Provided text:

..........

The format of this artwork is known as a triptych /trip-tik/.  Common in medieval and renaissance churches, especially in Northern Europe, the hinged wings of the triptych allow for the artwork to change with liturgical needs.  Closing or opening the doors refreshed the worship space and the double sides allowed the artist to pack in more biblical symbolism.

This triptych uses 5 images as reminders about the life of Jesus.  When the doors are open 3 chronological images are showing.  Beginning on the left Jesus’ entry into the world is shown as the aged Simeon encounters the infant God-Man.   Simeon’s faith in God’s ancient promise to send a savior led to his Spirit-inspired, spontaneous song, “Sovereign Lord, as you have promised, you may now dismiss your servant in peace.  For my eyes have seen your salvation, which you have prepared in the sight of all nations:  a light for revelation to the Gentiles,  and the glory of your people Israel.” Luke 2:29-32  The image of Simeon with Jesus is a visual link between the old and new testaments.  Simeon was blessed to be present as God’s promise to Adam and Eve, Abraham, Isaac, Jacob, and all Israel was fulfilled.  The eternal God was dwelling with man and Simeon had him as a baby in his arms!
The central panel shows the familiar scene of Jesus’ crucifixion.  In this act, humanity’s problem was solved.  Jesus, who was without sin, took responsibility for the rebellion of all mankind.  In exchange he offers the forgiveness of sins and opens the gates of heaven to those who believe this surprising message.  Jesus’ sacrificial death and resurrection are absolutely central to the Christian faith.  So this panel has the privileged central location.  The moment depicted is one of anguish as Jesus experienced God’s wrath.  He is surrounded by two criminals who have been judged guilty of crimes worthy of death.  The criminal provide a humiliating context.  Jesus did not come to dwell with just “good people”, but rather sought out those souls who were thought low and unworthy.  The criminals in this painting can serve as symbols of the sinful nature of mankind.  Recall too that one criminal mocked Jesus and another humbly expressed  his faith saying, “‘We are punished justly, for we are getting what our deeds deserve. But this man has done nothing wrong.’ Then he said, ‘Jesus, remember me when you come into your kingdom.  Jesus answered him, ‘Truly I tell you, today you will be with me in paradise.’”  The landscape surrounding Jesus shares in it’s creator’s torment.  The ground is parched, the hills barren, and the sky stirs menacingly.  These elements of the image are meant to express the weight of the event depicted.  Importantly, as Jesus hangs between heaven and earth interceding between God and humanity, there is a sliver of open sky in the distance.  The moment is dire, but hope is on the horizon.  Jesus did die, but he also stood up and left his grave.

..........

Exercise:
Put this sentence from the triptych text into Spanish: "The moment is dire, but hope is on the horizon." The lines after this text are separate material with no connection to it.

Given material:
..........

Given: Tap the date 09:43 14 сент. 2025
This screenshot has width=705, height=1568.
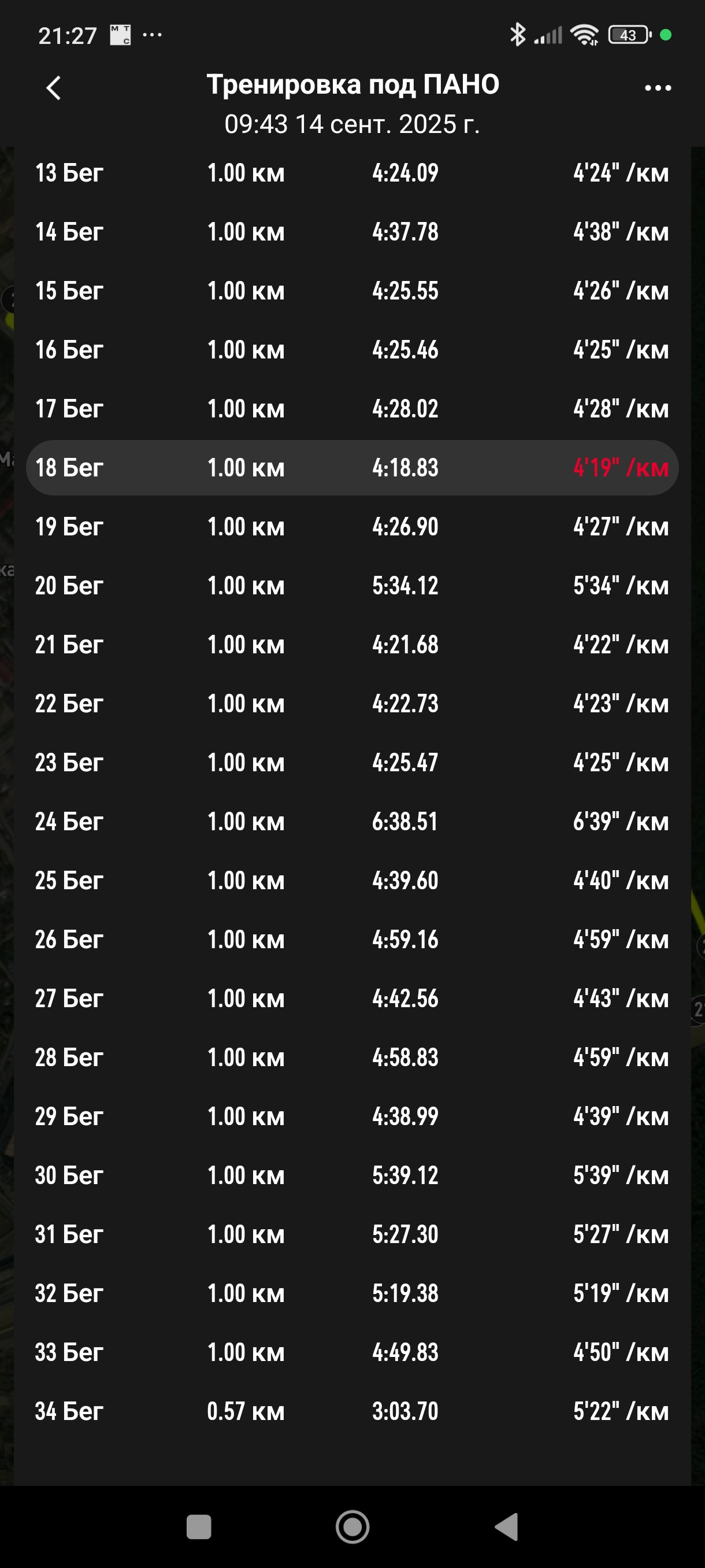Looking at the screenshot, I should (x=352, y=124).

..........

Finished exercise:
El momento es terrible, pero la esperanza está en el horizonte.